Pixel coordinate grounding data

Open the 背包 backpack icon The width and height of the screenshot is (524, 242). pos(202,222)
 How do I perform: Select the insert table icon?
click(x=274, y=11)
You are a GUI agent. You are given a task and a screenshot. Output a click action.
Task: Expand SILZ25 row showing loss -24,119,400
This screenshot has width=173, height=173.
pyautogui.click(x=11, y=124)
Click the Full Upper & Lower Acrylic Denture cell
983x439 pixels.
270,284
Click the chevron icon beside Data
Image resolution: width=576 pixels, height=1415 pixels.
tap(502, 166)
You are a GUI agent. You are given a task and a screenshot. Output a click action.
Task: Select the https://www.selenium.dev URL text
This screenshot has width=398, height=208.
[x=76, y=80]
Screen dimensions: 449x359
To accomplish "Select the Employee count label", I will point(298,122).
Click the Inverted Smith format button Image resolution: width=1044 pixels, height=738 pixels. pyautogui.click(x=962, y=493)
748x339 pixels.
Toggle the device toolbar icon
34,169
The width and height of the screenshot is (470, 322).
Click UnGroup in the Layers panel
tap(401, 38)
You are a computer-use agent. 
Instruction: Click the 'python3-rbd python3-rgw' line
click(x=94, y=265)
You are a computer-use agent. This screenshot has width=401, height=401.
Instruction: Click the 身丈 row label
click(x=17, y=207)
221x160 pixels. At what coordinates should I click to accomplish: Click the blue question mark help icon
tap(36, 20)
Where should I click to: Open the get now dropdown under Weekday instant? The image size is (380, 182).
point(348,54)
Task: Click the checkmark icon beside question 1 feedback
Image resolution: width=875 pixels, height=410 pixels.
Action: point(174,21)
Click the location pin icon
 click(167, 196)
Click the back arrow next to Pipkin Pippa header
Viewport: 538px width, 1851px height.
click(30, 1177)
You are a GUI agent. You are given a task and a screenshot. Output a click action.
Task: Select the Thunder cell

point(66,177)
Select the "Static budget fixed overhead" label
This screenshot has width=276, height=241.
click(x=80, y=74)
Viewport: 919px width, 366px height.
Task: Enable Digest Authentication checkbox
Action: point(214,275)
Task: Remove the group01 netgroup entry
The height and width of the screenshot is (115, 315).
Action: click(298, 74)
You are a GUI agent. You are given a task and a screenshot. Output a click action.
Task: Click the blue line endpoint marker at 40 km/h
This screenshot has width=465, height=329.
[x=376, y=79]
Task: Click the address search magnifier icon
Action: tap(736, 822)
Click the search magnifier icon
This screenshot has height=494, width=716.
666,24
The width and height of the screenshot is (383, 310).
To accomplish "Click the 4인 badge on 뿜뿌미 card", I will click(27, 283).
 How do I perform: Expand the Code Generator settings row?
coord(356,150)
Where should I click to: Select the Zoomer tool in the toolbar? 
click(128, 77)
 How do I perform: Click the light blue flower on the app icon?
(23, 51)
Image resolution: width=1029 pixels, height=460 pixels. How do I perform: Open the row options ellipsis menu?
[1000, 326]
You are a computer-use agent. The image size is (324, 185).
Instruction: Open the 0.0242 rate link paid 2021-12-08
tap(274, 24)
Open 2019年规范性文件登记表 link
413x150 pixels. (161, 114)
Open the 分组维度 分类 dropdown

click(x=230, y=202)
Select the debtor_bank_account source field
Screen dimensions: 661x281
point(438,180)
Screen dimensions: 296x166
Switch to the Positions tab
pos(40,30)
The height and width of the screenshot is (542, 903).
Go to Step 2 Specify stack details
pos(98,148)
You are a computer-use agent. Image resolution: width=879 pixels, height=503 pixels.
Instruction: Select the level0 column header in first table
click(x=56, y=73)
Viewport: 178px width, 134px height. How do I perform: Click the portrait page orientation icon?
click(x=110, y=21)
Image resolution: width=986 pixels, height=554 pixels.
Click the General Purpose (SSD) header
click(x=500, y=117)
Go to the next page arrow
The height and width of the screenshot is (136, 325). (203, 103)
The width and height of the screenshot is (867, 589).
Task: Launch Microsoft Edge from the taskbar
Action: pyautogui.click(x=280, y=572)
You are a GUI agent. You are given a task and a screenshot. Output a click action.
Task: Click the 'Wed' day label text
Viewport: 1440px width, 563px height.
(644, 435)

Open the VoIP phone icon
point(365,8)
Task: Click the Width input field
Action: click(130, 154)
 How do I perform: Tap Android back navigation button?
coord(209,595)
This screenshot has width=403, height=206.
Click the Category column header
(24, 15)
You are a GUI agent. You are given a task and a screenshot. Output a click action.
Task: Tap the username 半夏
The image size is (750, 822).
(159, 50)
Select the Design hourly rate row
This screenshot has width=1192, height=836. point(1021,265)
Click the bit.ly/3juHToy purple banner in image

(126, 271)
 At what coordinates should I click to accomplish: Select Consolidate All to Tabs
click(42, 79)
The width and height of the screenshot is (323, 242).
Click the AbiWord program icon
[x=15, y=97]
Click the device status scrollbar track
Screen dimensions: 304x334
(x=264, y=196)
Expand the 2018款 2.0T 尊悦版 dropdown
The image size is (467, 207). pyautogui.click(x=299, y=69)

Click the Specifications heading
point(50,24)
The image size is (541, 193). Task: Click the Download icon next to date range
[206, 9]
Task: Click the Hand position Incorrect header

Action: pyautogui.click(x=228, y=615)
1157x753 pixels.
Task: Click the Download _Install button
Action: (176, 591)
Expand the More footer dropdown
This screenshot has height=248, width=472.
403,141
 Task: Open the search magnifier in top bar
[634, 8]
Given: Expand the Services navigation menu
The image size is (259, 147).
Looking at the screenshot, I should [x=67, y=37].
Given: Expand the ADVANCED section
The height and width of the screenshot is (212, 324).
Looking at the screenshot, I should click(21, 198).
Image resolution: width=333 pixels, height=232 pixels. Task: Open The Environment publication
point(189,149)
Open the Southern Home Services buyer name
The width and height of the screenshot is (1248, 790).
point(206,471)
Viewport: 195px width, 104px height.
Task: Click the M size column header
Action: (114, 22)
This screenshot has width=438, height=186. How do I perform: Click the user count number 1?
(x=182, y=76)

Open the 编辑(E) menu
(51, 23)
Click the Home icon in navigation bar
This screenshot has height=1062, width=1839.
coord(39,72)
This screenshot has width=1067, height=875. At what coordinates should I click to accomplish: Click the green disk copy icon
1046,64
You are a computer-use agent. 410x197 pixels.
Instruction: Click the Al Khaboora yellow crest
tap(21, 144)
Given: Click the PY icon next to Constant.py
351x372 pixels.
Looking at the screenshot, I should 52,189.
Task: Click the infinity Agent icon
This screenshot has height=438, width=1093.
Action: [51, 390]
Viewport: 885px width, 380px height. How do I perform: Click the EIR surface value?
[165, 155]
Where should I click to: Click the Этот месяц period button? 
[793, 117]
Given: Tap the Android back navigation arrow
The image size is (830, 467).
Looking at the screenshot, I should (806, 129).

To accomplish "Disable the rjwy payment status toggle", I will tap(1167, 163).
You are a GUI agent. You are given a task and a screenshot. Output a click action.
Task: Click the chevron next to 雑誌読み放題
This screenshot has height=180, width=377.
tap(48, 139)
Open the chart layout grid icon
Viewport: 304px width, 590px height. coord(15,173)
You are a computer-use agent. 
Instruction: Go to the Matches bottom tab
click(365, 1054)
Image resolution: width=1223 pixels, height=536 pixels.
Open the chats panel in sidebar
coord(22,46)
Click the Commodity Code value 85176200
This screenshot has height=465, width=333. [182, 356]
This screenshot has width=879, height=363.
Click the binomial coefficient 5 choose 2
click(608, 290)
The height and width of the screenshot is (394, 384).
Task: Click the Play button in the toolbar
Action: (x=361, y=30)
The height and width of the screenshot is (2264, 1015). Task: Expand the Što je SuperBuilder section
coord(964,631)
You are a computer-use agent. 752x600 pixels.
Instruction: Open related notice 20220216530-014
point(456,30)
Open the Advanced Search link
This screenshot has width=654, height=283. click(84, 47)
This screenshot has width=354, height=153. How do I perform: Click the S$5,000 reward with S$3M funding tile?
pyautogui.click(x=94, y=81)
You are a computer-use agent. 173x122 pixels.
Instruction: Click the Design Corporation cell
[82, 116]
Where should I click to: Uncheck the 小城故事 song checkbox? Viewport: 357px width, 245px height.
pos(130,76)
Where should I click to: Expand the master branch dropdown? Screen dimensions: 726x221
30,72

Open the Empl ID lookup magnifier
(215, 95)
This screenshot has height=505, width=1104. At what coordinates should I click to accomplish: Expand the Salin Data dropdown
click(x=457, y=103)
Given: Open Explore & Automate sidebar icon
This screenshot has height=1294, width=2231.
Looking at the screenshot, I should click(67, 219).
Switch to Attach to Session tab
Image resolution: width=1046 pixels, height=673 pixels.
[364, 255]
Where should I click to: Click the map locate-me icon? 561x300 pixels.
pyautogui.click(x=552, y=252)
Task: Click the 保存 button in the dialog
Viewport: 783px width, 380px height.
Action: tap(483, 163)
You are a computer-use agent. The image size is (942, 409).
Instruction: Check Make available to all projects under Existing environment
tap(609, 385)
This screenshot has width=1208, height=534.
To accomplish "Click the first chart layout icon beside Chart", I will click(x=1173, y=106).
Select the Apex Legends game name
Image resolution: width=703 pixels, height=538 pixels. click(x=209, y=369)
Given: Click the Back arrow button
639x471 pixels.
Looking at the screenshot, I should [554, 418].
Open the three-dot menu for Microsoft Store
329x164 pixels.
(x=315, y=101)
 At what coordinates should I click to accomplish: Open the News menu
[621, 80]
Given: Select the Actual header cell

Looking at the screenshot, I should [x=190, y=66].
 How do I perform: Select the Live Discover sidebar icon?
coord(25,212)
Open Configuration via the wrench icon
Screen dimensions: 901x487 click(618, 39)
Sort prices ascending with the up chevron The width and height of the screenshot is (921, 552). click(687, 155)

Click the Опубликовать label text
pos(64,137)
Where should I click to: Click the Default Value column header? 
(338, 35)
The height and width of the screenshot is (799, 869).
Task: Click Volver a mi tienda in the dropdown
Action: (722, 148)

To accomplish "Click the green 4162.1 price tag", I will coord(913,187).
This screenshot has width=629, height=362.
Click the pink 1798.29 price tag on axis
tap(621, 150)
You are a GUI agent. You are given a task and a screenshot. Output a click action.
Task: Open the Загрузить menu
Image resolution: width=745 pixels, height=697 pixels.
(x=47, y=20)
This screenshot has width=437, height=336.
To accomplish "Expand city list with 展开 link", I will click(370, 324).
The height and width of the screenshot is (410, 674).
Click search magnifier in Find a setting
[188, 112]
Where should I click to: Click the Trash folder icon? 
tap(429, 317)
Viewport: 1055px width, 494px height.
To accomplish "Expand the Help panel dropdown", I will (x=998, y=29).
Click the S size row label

§ **TASK BRIEF**
Return each line of the data that contains the string "status".

§ **RESULT OF THIS EXERCISE**
Click the device status scrollbar track
To accomplish "Disable the rjwy payment status toggle", I will tap(1167, 163).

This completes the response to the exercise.